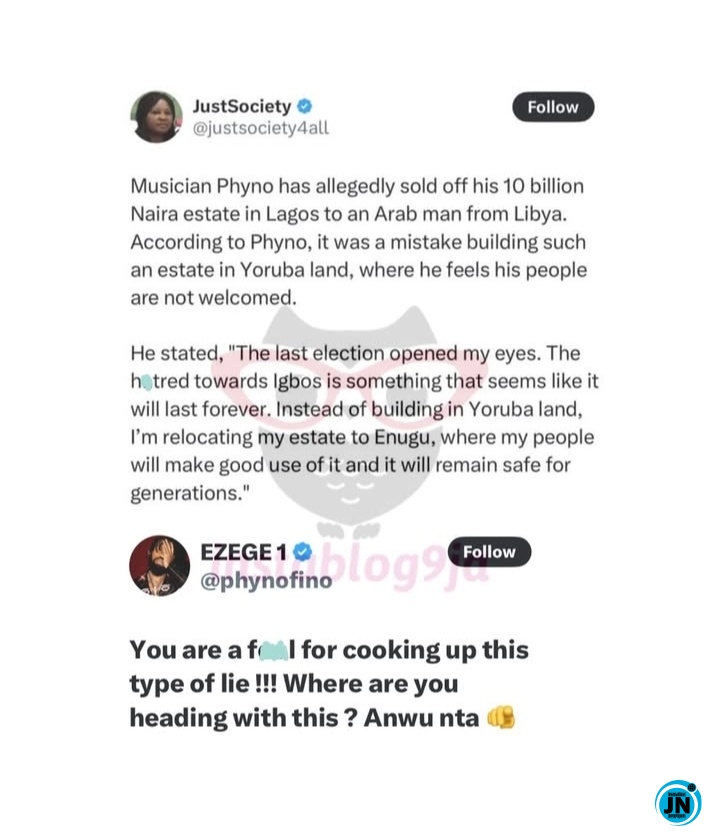Screen dimensions: 713x838
Task: Click the 'Musician Phyno has allegedly' paragraph
Action: (359, 242)
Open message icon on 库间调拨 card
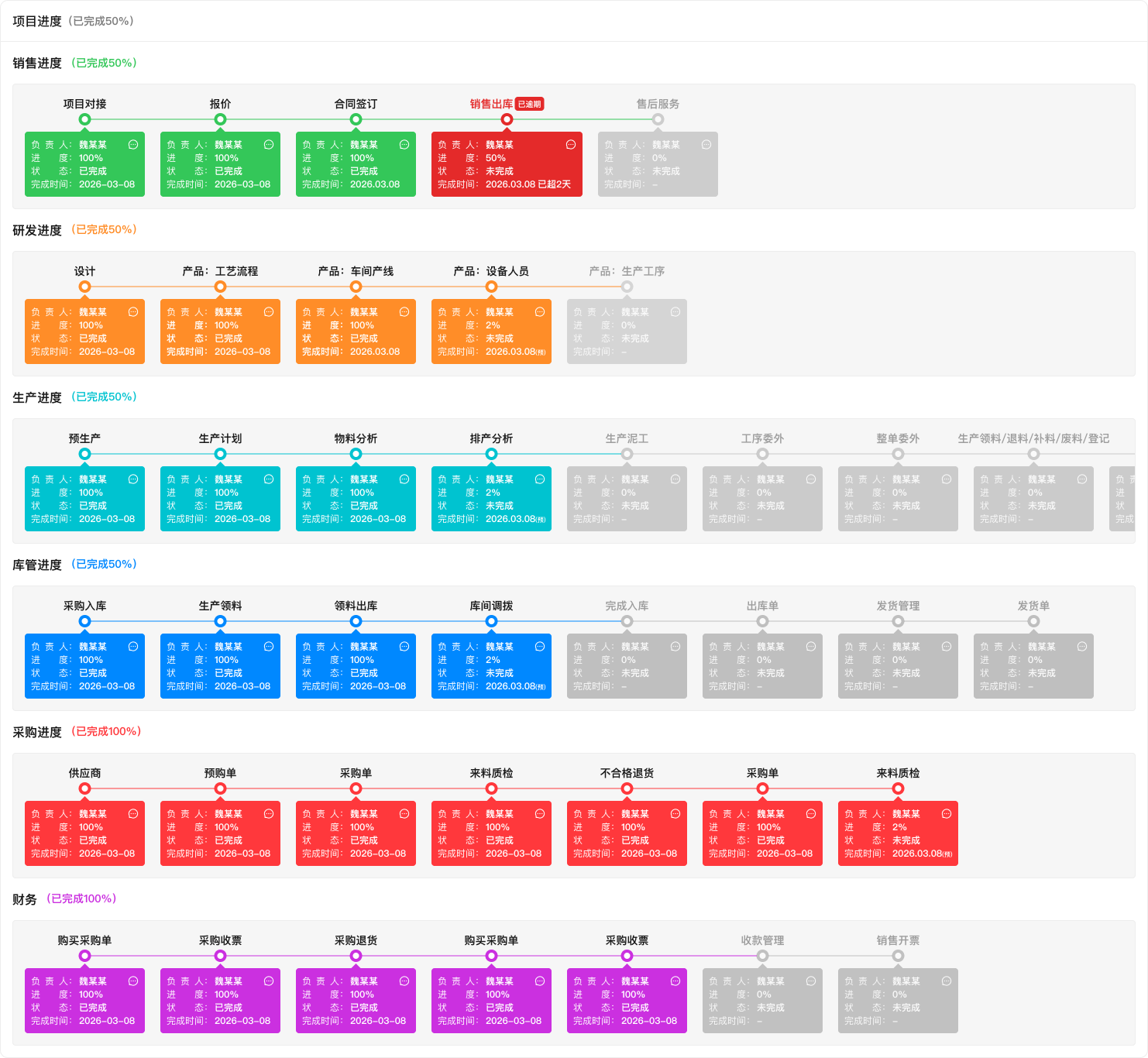The width and height of the screenshot is (1148, 1058). click(540, 647)
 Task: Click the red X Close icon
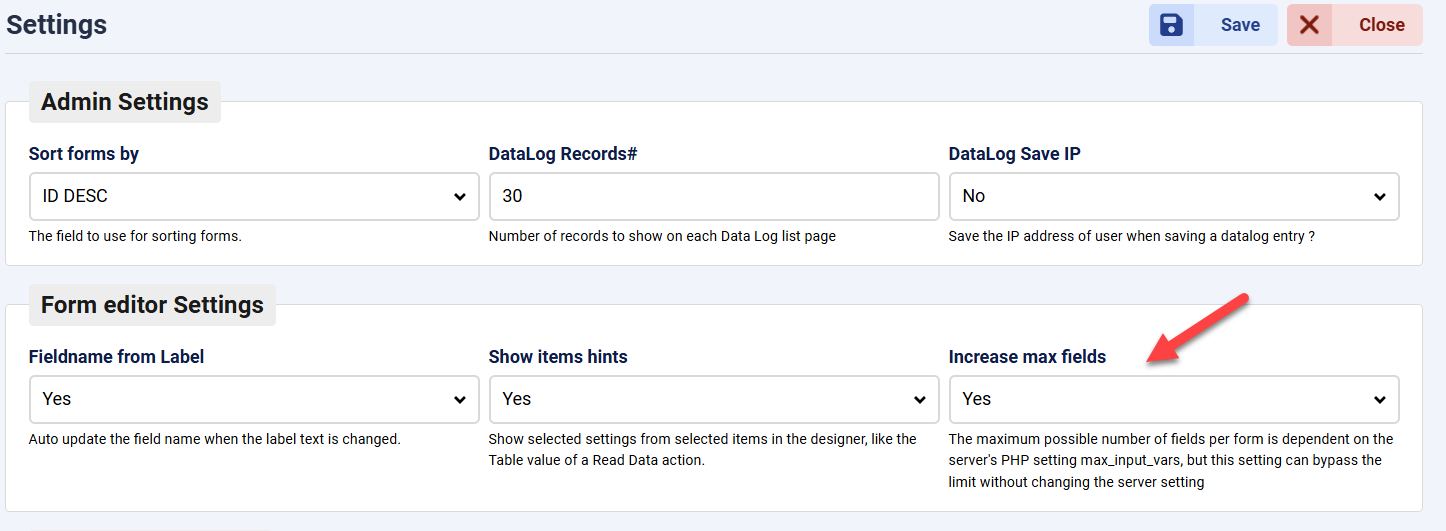click(1309, 25)
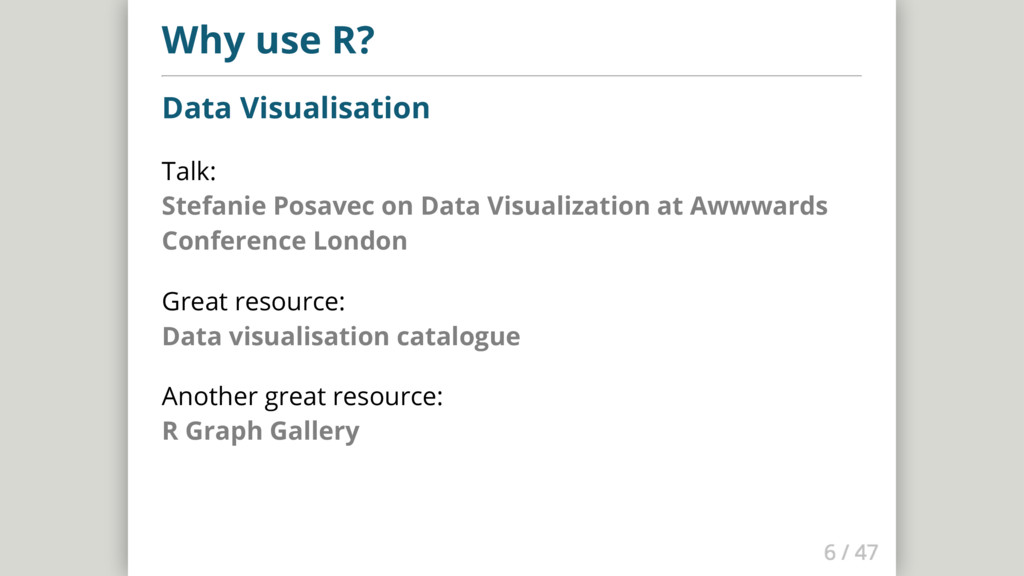The image size is (1024, 576).
Task: Click the "Conference London" line of the link
Action: point(284,241)
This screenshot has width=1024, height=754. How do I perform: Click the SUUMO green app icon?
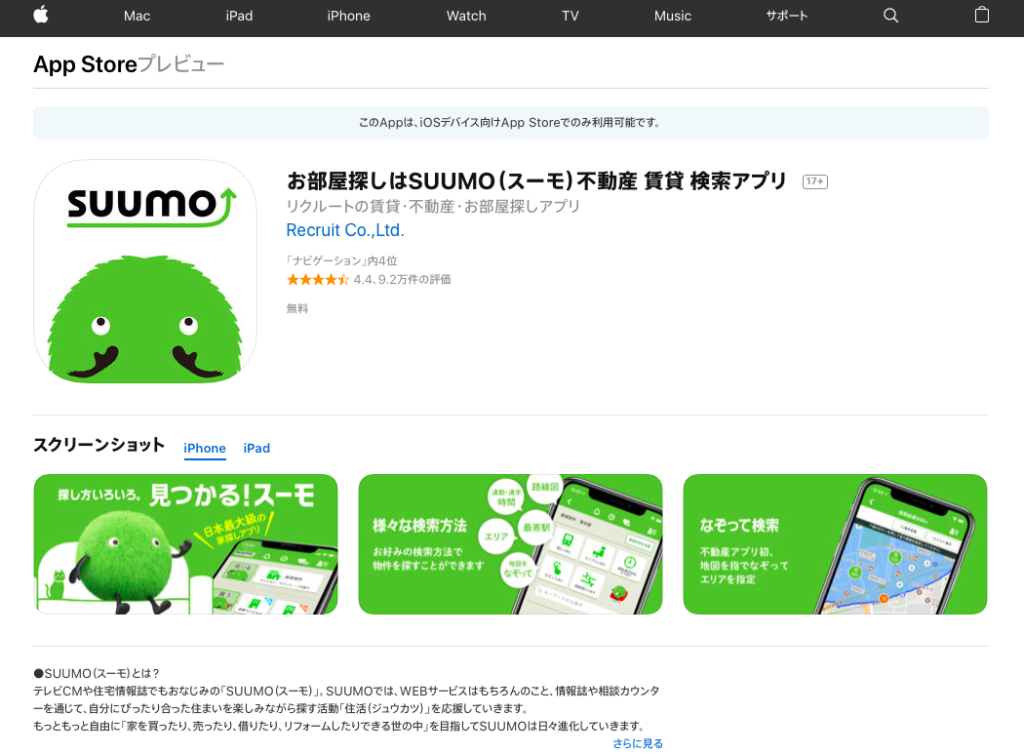pos(145,272)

*Problem details*.
Lines from the one containing "Open message icon on 库间调拨 card" through the final line of the entries above are to be retyped exactly, with every picture left out.

*Written response*.
Open message icon on 库间调拨 card
The width and height of the screenshot is (1148, 1058). click(540, 647)
 Task: Click the red X Close icon
click(1309, 25)
The image size is (1024, 576).
Task: Click the "Conference London" line of the link
Action: point(284,241)
This screenshot has width=1024, height=754. How do I perform: Click the SUUMO green app icon?
pos(145,272)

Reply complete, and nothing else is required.